• **Work to do**:
**1)** Translate this sentence from the blog post into Spanish: "Tonight I feel, I dunno, blah."
**2)** Answer these questions using the blog post.
(a) What is the name of the friend who had the surprise party?
(b) What did they record for the friend?
(c) According to the writer, what about the writer's face results from a birth defect?
**3)** Carry on the blog post past its final sentence.

··· Excerpt to read

Lizzerbeans
Life is like a bowl of Cherries
http://www.clapa.com
Tonight I feel, I dunno, blah. I'm kind of having some low self
esteem. Hmm... let me elaborate..Okay this is really dumb, but we
threw a surprise party for my best friend today, and taht went great,
it was so cool... she didn't know anything and didn't expect anything.
But we took this video of people saying happy birthday and stuff like
that to her.. and I'm on the video a lot which is fine, i dont
mind being on camera, in fact, i rather enjoy it but.. when we watched it over.. it made me upset. Sure, I mean, it
was fun, all for Shelli! but.. i dunno
I dont like the way i look.. and i look different to
myself, which bothers me because i dont know how other
people see me. And I guess its not important, i'm don't
usually care how people look at me..
...but...
my face..
Geez. see, i was born with a birth defect, (I'[ve probably
told you this before) and my face is asymetrical.. and i
guess i notice it more on camera
It usually doesnt bother me, because im cool on the inside,
i guess.. but.... i guess sometimes i feel like what kind of
guy is gonna like a girl who looks like me?
I know.. i don't want a guy who is going to like me for my face anyway..

······
··· Supplied records

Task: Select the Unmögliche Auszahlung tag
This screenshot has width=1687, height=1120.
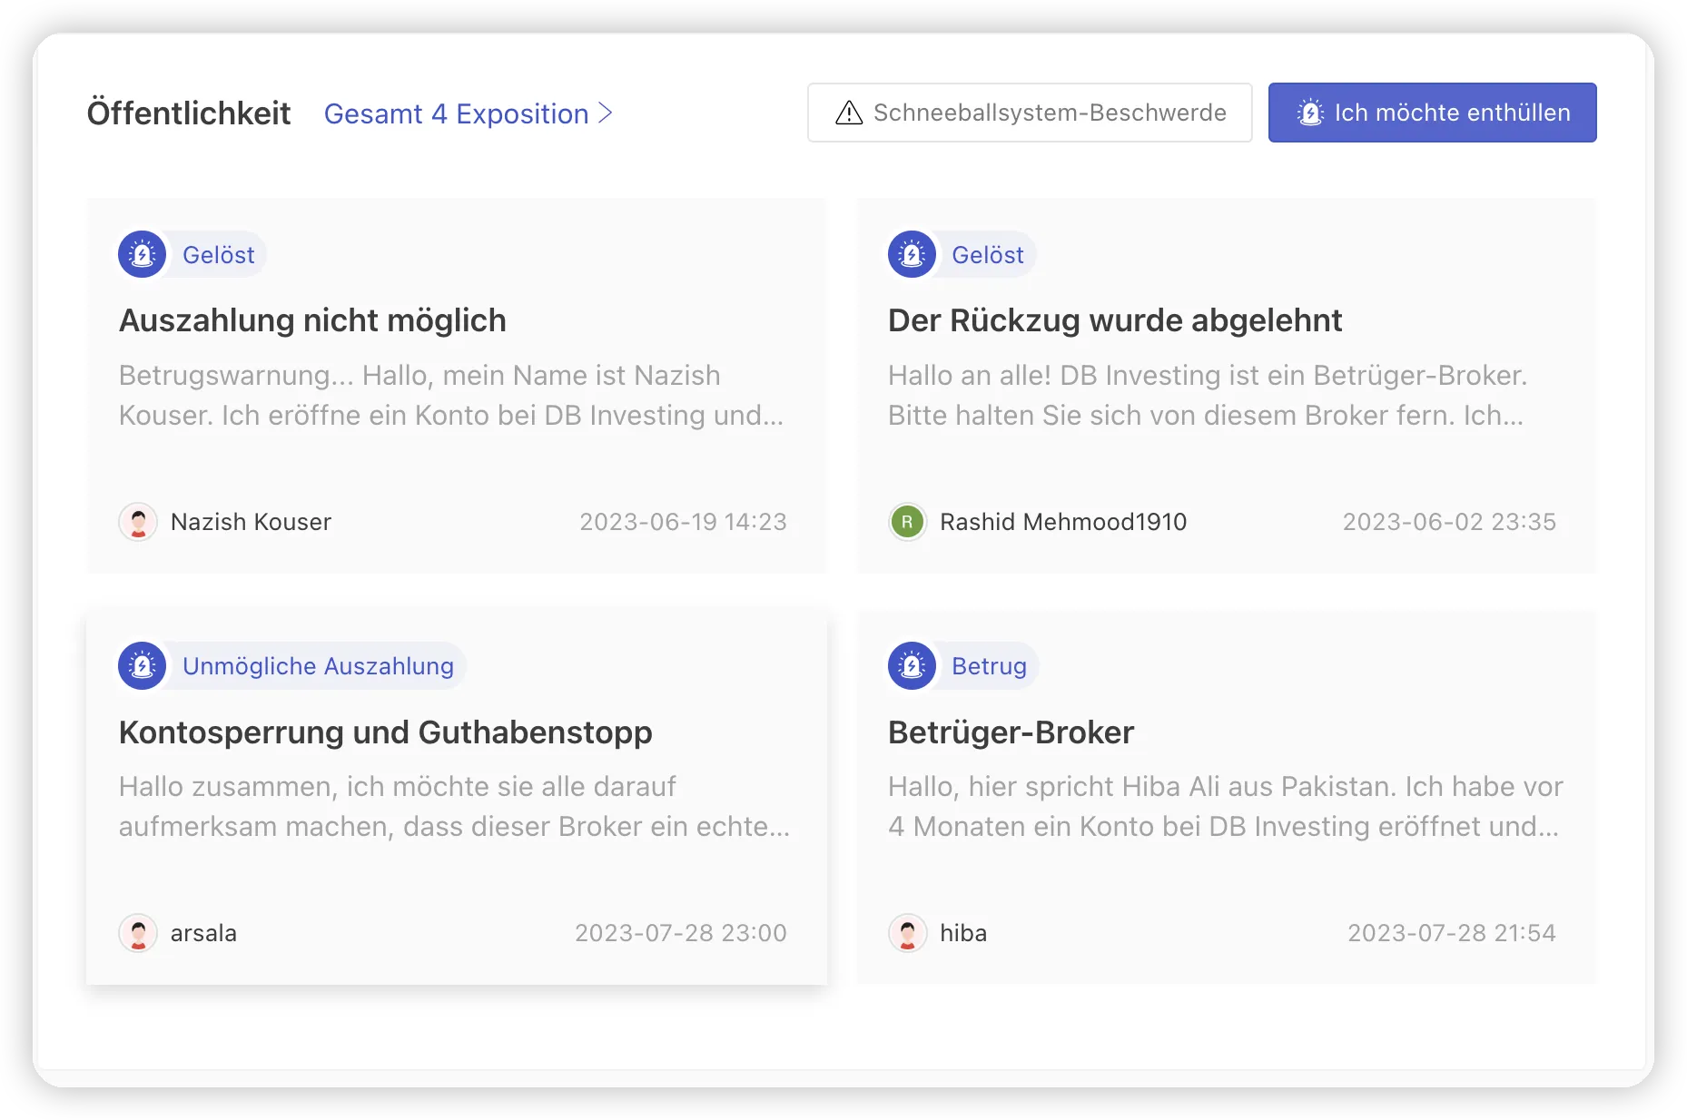Action: tap(318, 666)
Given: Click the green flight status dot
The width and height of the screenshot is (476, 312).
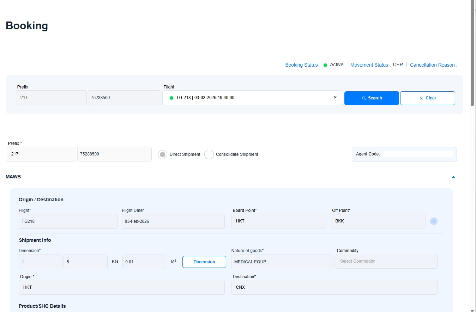Looking at the screenshot, I should pos(171,98).
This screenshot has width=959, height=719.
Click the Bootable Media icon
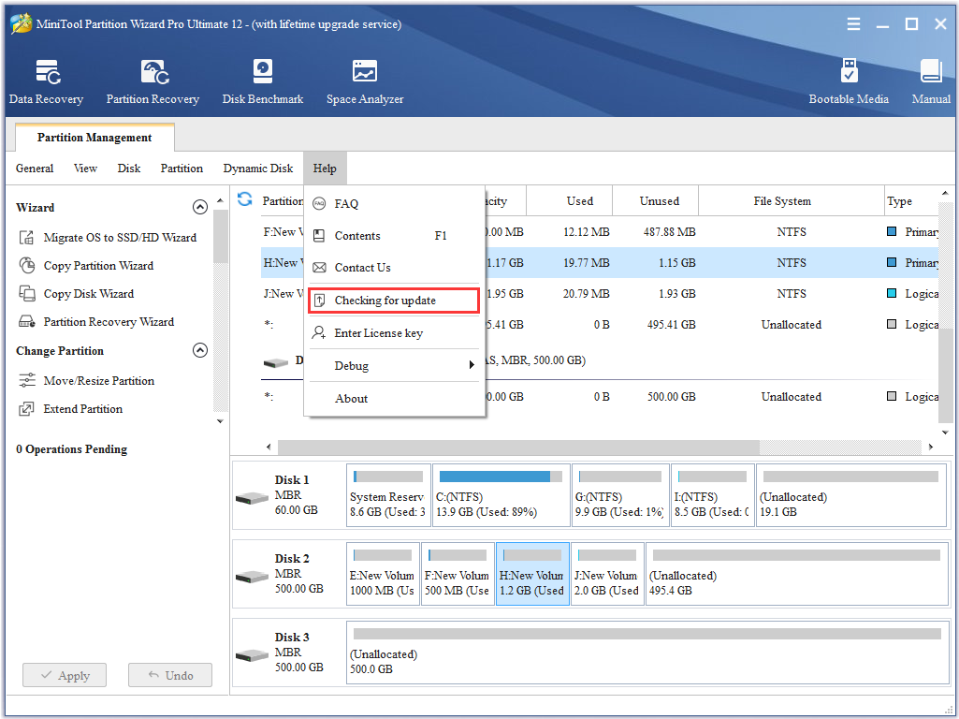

······

• **Task responses**:
**1)** Esta noche me siento, no sé, sin ánimo.

**2)**
(a) Shelli.
(b) A video of people saying happy birthday and similar things to her.
(c) The writer's face is asymmetrical.

**3)**
i know i know i know i know I KNOW. . any guy
worthy would like me for being Liz, and not because of my
looks (which is obvious), but where is that guy now?
On the flip side, i feel.. like.. geez, i'm only sixteen, I
wanna live. I don't want small relationships. I want to
wait, and save all the cool fun romance experiences and
feelings for someone super special..... and yeah, partly
i've screwed that up big time, but .. partly theres stills
o much i can save.
I guess I feel like, i want it now or not at all.. because
I'm tired of waiting, not knowing what to do next. I'm tired
of thinking something might happen, and then it falls apart,
for superficial reasons, that do nothing but feed my
insecurities.
But then again, I'm ONLY 16!! I've got so much time for all that.. I dont know.
I'm ambivalent.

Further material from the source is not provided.